Beginning in the early Renaissance, patrons began to collect art for personal enjoyment and intellectual edification, as well as for spiritual comfort and instruction. Tondi were usually commissioned for homes of the wealthy, so their subject matter was more domestic. The nativity, not a common subject in earlier Gothic art, became a scene of choice in this context.
Botticelli, who painted this tondo near the end of his life, had not worked with oils for most of his career, and this painting reflects his tentative approach to that medium, working it more like tempera. In it, Mary, clad in a gold-trimmed cloak adorned with her starburst, hovers over the baby wrapped in a sheer cloth that verifies his fully human body. Unlike earlier adoration scenes in which baby Jesus is awake with arms outstretched toward Mary or touching his lips, this one sleeps, perhaps a foreshadowing of his death.

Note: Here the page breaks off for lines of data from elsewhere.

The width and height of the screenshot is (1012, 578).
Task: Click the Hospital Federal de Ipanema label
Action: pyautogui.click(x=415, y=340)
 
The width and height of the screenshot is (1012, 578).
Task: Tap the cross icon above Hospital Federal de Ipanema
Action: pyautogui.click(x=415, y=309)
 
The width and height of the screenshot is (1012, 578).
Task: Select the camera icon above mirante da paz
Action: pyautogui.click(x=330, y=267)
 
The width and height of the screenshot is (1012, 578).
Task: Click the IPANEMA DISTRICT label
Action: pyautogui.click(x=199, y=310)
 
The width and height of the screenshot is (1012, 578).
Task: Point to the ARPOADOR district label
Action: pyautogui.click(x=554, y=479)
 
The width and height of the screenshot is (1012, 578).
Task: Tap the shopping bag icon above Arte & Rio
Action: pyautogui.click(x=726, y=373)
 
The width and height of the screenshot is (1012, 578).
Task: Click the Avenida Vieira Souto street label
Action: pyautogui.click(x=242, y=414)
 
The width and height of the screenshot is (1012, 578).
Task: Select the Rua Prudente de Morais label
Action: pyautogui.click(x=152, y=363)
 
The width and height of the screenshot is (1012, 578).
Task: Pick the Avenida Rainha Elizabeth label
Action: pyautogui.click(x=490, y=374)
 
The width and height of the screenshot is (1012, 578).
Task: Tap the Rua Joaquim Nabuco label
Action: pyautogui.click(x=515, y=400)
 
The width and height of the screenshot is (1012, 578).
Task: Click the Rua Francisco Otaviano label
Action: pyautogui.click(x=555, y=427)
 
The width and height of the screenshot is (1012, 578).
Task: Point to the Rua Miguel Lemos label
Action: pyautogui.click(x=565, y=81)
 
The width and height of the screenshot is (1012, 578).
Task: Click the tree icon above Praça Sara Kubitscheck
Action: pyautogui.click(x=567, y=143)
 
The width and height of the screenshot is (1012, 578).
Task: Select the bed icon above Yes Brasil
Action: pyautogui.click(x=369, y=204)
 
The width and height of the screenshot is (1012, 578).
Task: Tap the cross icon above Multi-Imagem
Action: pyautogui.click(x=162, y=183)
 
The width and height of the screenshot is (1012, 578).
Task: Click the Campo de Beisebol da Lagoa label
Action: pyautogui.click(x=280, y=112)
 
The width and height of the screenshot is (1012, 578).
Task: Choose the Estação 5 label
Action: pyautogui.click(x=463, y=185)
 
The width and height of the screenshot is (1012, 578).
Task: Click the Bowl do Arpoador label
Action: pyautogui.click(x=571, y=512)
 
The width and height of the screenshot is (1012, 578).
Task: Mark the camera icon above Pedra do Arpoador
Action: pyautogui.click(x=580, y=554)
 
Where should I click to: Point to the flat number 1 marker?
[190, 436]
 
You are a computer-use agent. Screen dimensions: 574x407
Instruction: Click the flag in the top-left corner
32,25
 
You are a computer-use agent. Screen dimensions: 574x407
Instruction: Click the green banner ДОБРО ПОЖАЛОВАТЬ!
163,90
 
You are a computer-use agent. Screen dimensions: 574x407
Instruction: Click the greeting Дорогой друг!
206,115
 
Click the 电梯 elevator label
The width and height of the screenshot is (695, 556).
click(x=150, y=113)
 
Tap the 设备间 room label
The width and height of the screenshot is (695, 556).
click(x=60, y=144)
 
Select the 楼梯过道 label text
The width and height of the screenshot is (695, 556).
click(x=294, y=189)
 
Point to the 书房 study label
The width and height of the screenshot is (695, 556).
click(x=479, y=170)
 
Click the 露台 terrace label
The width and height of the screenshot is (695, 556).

Joseph sleeps, too, and the dream in which an angel commanded him to flee to Egypt with his family is painted as a real scene in the distant landscape. Behind Mary, shepherds linger. It's humble and opulent, a straightforward narrative packed with details. It is not among Botticelli's finest works, but it is done with the poetic beauty we associate with Botticelli, though void of the lavish decorative elements that adorned his earlier paintings.
Exhibit organizers have provided thoughtful collateral displays, too. One shows the steps in creating a panel painting. Accompanying one of the show's stars, St. Jerome in his Study, is a 16th century copy of St. Jerome's fourth century translation of the Old and New Testaments from Hebrew into Latin, called the Vulgate.
This exhibition was curated by Perri Lee Roberts, a University of Miami professor and expert in Italian Renaissance Art. It arose from her efforts, with a group of fellow scholars, to catalog all early Italian paintings in public collections in North America, a daunting task never before attempted. She was assigned the southern states, and she culled work for this show from 23 institutions, including five belonging to the Ringling. Many are part of the famed Samuel H. Kress Collection. These works probably will not be allowed to travel again for a while, and to see them in such a disciplined, representative way is an opportunity not to be missed.